start Document passage

Based on the statements of the applicant and sponsor the Tribunal accepts that the applicant converted to Islam so that the parties could participate in a religious marriage at the Preston mosque. The Tribunal has considered the statements of the applicant and sponsor in which they state they are committed to sharing a life together and that they view their relationship as a long-term one. The Tribunal has considered the information provided by the applicant, in particular the application form and the statements from the applicant and the sponsor and the letter from the landlord and is satisfied that at the time of application the parties had been in a de facto relationship since 2012. The evidence of the duration of the relationship, and the commitment of the parties to the relationship and to each other is evidence that at the time of application the parties were in a genuine and continuing relationship, and that the parties had a mutual commitment to a shared life to the exclusion of all others.
Based on the Mauritian birth certificate of the applicant and the Victorian birth certificate of the sponsor, and the information recorded on those certificates, the Tribunal is satisfied that the parties are not related by family.
On the basis of the above the Tribunal satisfied that the requirements of s.5CB(2) are met at the time of application.
Therefore the applicant meets cl.820.211(2)(a).
Are the additional criteria for a de facto relationship met?
Persons claiming to be in a de facto relationship for a partner visa must also meet the additional criteria in r.2.03A. These are: that the couple are both at least 18 years of age; and with limited exceptions, that the applicant has been in the de facto relationship for at least the period of 12 months ending immediately before the date of the application, unless he or she can establish compelling and compassionate circumstances for the grant of the visa. The requirement that the relationship existed for 12 months prior to the application does not apply in certain circumstances where the sponsor is or was a humanitarian visa holder, or for applications made on or after 9 November 2009, where the de facto relationship has been registered under a relevant State or Territory law: r.2.03(4), (5).
Based on the dates of birth recorded in the birth certificates of both the applicant and the sponsor, the Tribunal is satisfied that both the applicant and sponsor were aged over 18 at the time of application.

end Document passage

_Objective_
Write out the Tribunal decision again, starting with "Persons claiming to" and going on through "law: r.2.03(4), (5).", and swap "humanitarian" for "protection" throughout.

start Excerpted records

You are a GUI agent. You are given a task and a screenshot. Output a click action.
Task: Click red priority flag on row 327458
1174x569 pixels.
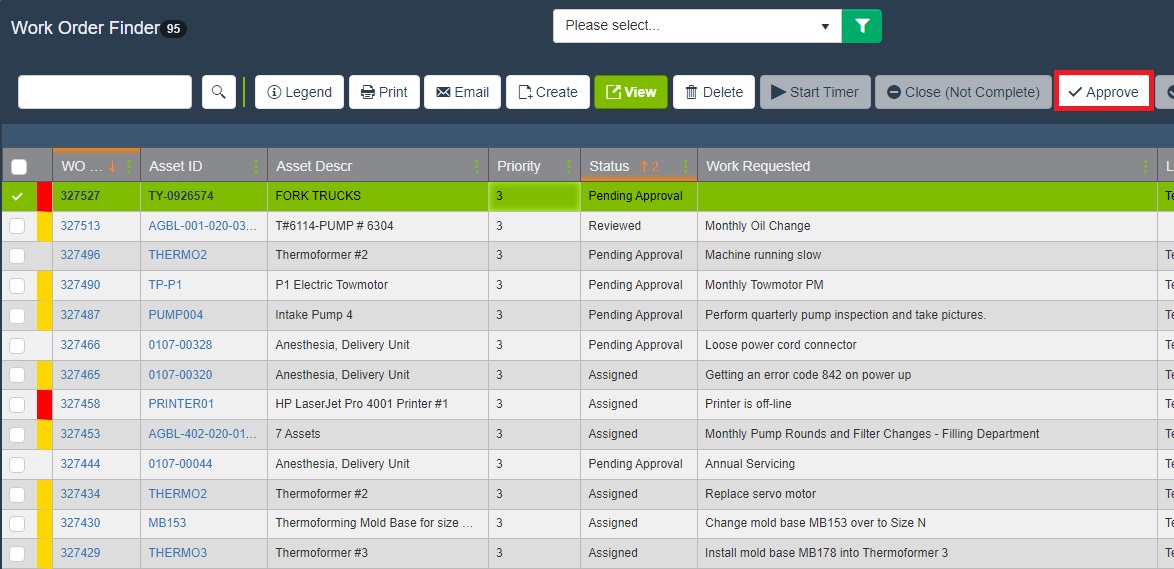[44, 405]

end Excerpted records
start Excerpted records

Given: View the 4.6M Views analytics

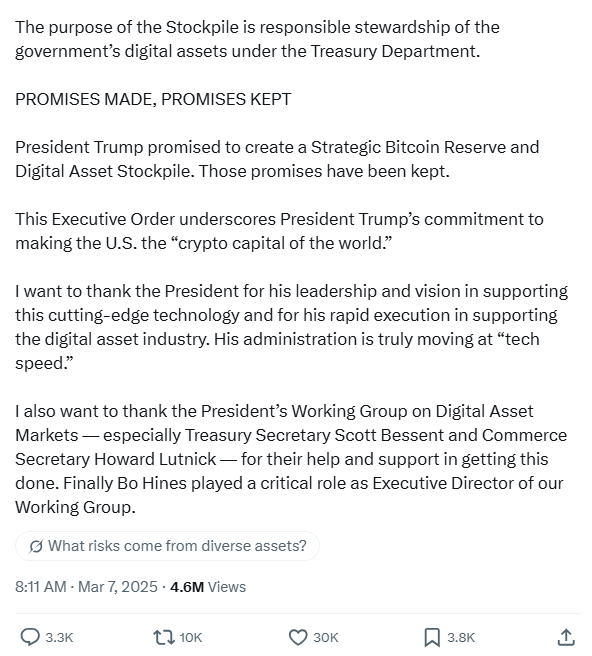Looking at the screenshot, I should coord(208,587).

end Excerpted records

_Output of the task_
Persons claiming to be in a de facto relationship for a partner visa must also meet the additional criteria in r.2.03A. These are: that the couple are both at least 18 years of age; and with limited exceptions, that the applicant has been in the de facto relationship for at least the period of 12 months ending immediately before the date of the application, unless he or she can establish compelling and compassionate circumstances for the grant of the visa. The requirement that the relationship existed for 12 months prior to the application does not apply in certain circumstances where the sponsor is or was a protection visa holder, or for applications made on or after 9 November 2009, where the de facto relationship has been registered under a relevant State or Territory law: r.2.03(4), (5).